Visualization Techniques to Explore Data Mining Results for Document Collections

Data mining has informally been introduced as large scale search for interesting patterns in data. It is often an explorative task iteratively performed within the process of knowledge discovery in databases. In this process, interactive visualization techniques are also successfully applied for data exploration. We deal with the synergy of these two complemental approaches. Whereas datamining typically relies on strategies for systematic search in large hypotheses spaces guided by the autonomous evaluation of statistical tests, interactive visualization activates the visual capacities of an analyst to identify patterns that may also stimulate the further direction of the exploration process. We demonstrate some possibilities to combine these approaches for the area of data mining in document collections. Document Explorer is a system that offers various preprocessing tools to prepare collections of text or multimedia documents which are available in distributed environments (e.g.

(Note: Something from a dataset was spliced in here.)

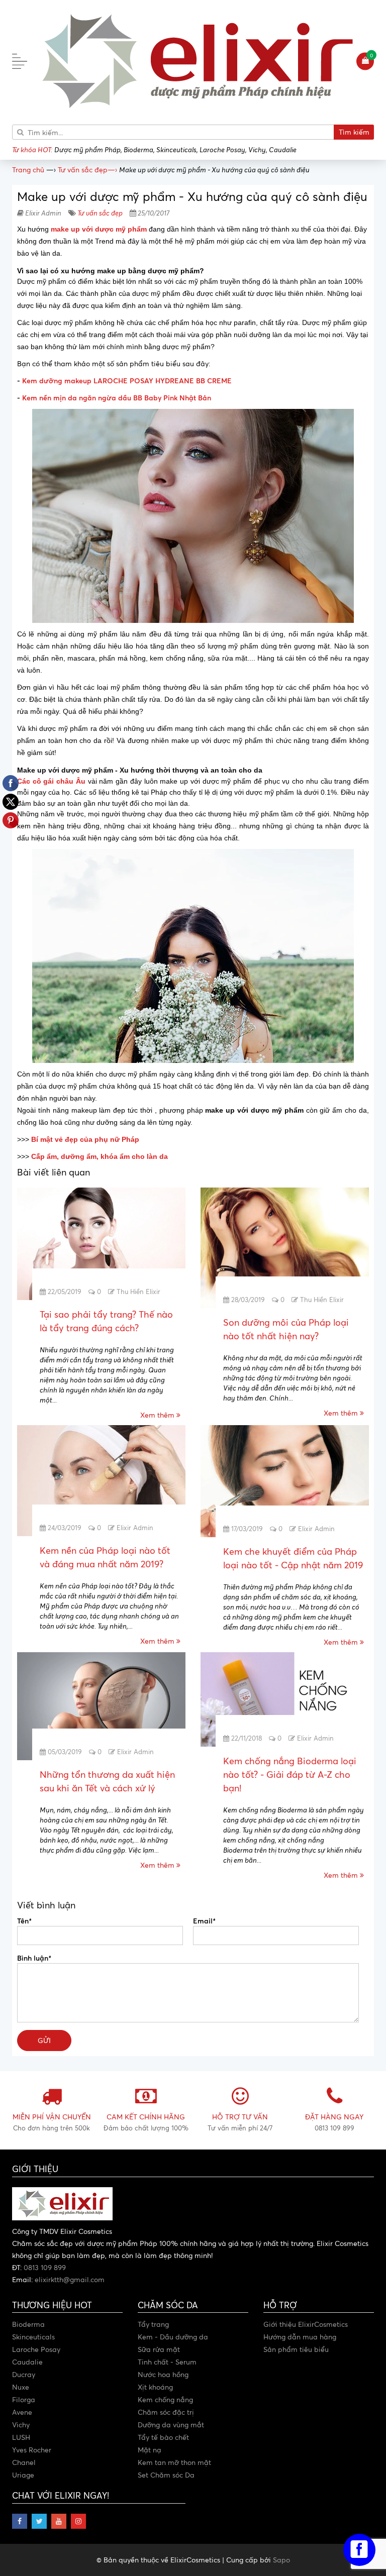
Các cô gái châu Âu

Internet and Intranet) for data mining applications, and includes data mining methods based on searching for patterns like frequent sets or association rules. Keyword graphs are used in this system as an highly interactive technique to present the mining results. The user can operate on the visualized results, either to redirect the data mining process, to filter and structure the results, to link several graphs, or to browse into the document collection. Thus in the keyword graphs, the relations between interesting sets of keywords are presented (the sets may also be regarded as retrieval queries to be posed to the collection) and made operable to the analyst.